The Court recorded the structured conclusions drawn in Bhadra15Supra 5 that equal treatment under Section 18 of the Act extended to the manner of constituting the tribunal and required that the parties enjoyed an equal say in the tribunal’s composition. It noted that where an arbitrator was found ineligible under Section 12(5) read with the Seventh Schedule of the Act, the mandate stood terminated and that the appropriate recourse during the pendency of the arbitration lay under Section 14 of the Act read with Section 15 of the Act for the appointment of a substitute. It added that where an award had been passed by an ineligible arbitrator, the correct remedy lay under Section 34 of the Act. It accepted that an objection based on inherent lack of jurisdiction could be raised at any stage. It further echoed Bhadra16Ibid in observing that the party seeking to appoint unilaterally ought, if it wished the appointment to stand, to obtain an express post‑dispute written waiver from the opposite side so that later challenges were avoided.

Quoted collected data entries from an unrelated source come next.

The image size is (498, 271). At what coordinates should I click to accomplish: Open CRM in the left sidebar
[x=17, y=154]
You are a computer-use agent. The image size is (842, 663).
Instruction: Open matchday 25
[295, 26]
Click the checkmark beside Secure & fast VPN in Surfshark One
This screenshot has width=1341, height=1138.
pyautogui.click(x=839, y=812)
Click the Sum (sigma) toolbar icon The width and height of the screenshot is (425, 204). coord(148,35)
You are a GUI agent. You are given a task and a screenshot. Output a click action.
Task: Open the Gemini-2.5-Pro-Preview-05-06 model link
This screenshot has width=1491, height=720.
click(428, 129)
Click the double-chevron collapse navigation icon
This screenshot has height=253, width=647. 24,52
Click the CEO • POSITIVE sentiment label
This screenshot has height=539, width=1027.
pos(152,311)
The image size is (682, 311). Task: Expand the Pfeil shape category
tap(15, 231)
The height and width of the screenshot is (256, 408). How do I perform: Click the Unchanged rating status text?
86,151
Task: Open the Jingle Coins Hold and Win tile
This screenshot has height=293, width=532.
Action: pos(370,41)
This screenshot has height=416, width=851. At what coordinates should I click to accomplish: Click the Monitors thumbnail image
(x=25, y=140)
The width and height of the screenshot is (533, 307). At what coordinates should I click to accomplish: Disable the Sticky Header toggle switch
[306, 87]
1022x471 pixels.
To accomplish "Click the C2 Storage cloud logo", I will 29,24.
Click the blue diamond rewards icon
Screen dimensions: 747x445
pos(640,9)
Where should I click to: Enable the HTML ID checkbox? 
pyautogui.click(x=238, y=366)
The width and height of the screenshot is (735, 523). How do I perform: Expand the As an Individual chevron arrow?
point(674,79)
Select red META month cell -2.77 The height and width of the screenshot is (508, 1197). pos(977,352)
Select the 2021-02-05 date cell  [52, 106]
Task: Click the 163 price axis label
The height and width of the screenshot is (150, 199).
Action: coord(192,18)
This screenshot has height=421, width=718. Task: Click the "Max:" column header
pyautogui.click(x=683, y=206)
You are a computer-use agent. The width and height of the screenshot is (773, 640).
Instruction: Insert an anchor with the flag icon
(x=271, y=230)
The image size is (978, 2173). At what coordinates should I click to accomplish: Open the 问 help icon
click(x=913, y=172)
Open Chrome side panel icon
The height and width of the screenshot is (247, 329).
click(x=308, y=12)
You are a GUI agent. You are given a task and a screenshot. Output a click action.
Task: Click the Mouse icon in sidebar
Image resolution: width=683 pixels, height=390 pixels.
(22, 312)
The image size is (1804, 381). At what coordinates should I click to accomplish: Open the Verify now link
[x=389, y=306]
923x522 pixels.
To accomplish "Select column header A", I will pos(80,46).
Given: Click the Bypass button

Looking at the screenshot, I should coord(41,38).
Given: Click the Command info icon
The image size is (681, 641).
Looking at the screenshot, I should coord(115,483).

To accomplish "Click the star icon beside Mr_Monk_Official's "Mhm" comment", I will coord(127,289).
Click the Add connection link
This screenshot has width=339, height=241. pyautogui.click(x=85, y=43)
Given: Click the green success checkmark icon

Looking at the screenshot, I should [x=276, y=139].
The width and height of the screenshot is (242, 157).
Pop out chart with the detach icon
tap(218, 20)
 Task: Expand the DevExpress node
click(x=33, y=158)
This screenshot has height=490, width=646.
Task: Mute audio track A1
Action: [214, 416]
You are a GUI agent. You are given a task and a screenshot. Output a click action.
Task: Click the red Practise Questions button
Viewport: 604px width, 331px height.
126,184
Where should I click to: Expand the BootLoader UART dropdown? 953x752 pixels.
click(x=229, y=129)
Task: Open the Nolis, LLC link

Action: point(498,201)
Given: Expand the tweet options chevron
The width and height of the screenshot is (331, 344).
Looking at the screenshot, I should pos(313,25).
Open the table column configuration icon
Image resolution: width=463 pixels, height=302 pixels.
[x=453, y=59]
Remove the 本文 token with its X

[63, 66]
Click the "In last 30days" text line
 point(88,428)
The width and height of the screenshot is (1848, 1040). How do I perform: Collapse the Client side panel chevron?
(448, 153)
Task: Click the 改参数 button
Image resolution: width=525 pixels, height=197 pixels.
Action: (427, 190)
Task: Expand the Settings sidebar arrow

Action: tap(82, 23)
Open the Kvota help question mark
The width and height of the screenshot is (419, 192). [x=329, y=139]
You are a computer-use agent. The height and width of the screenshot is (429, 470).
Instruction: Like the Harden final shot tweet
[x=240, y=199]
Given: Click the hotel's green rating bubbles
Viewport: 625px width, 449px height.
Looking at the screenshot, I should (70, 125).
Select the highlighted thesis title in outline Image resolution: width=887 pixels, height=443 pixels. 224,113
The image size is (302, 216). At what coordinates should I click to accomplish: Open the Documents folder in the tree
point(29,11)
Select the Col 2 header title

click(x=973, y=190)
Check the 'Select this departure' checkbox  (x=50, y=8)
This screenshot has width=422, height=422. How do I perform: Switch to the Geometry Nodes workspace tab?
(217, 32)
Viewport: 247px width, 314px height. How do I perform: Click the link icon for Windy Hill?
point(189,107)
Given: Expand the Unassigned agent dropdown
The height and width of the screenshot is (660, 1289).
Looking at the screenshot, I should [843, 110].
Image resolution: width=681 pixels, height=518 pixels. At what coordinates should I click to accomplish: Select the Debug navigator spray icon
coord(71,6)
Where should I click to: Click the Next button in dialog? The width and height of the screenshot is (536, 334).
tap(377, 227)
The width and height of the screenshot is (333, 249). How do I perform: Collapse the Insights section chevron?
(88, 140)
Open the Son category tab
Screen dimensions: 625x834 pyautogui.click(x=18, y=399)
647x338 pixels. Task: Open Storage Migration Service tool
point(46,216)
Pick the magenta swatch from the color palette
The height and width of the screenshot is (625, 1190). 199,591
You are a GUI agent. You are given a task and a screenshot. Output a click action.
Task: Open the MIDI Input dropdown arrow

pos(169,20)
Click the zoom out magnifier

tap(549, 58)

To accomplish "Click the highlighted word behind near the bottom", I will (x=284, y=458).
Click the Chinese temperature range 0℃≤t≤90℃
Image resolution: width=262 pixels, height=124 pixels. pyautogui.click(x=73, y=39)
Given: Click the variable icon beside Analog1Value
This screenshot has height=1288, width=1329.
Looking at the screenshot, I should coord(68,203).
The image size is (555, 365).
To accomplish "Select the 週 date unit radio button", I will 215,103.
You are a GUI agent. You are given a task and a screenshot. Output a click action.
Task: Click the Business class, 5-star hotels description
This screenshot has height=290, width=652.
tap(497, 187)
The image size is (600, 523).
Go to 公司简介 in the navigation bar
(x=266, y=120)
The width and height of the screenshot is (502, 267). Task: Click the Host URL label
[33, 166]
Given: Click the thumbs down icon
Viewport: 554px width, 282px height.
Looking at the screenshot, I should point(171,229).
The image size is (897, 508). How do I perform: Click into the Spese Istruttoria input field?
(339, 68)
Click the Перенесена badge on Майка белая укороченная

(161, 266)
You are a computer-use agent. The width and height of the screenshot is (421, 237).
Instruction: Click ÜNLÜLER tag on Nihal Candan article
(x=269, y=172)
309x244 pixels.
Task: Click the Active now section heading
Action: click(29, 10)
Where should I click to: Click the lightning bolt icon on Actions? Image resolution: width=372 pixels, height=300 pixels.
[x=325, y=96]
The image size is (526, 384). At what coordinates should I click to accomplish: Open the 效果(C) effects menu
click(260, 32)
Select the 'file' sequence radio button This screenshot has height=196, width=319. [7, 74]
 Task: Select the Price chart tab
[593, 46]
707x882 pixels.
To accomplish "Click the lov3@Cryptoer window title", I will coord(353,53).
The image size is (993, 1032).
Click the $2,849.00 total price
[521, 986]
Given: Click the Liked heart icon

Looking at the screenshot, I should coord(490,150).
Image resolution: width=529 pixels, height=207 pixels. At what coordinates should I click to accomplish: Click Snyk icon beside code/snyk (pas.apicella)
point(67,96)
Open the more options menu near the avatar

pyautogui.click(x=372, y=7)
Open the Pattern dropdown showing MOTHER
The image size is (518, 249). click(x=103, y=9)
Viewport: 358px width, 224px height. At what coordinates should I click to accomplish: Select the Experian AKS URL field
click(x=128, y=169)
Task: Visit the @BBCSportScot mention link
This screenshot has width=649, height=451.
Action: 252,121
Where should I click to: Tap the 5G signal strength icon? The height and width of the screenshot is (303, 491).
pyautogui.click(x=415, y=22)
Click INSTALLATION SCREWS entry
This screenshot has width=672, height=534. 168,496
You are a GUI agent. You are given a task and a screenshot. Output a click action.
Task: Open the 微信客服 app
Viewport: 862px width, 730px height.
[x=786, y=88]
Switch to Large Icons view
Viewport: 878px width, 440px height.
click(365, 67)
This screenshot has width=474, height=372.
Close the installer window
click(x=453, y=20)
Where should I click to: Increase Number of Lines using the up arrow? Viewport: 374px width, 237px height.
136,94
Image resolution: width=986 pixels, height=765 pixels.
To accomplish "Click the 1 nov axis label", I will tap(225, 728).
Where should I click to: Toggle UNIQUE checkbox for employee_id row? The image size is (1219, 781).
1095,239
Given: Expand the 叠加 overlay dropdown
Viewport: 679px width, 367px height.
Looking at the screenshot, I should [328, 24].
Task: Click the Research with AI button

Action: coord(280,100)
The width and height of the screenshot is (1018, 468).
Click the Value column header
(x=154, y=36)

Upon applying these principles to the facts on record, the Court held that the appointment letter dated 06.09.2019 revealed a unilateral constitution of the tribunal under Clause 25 and that there had been no post‑dispute express agreement in writing waiving the bar under Section 12(5) of the Act. It held that participation and silence could not amount to the required waiver. It concluded that the learned Single Judge correctly set aside the award. It observed that while the Applicant’s submission had a degree of facial appeal, the Court was bound by the law declared by the Supreme Court under Articles 141 and 144 of the Constitution of India and that Bhadra17Ibid squarely governed the present case. The appeal was dismissed without costs.
Verdict
The Court dismissed the appeal and affirmed the order dated 08.05.2024 by which the learned Single Judge set aside the award dated 30.05.2023. It held that the appointment of the sole arbitrator by the ADG, CPWD after disputes had arisen, in the absence of an express agreement in writing under the proviso to Section 12(5) of the Act, had been void ab initio. The participation could not cure the inherent ineligibility, and that the Section 34 set‑aside therefore survived on that ground alone. There was no order as to costs.
Conclusion
This judgment reinforced that the bar under Section 12(5) of the Act was attracted by operation of law whenever a Seventh Schedule relationship existed, and that only a post‑dispute express agreement in writing could waive it. An order in a Section 11 proceeding merely recording that a party would appoint under the contract did not convert a contractual appointment into a court appointment, and later participation in the reference did not amount to waiver. Parties, particularly public authorities operating appointment clauses similar to Clause 25 of the General Conditions of Contract, ought to obtain a clear post‑dispute written waiver if they intend to proceed with an otherwise ineligible appointment, failing which any award rendered would remain vulnerable to a petition under Section 34 of the Act, for challenge on jurisdictional grounds.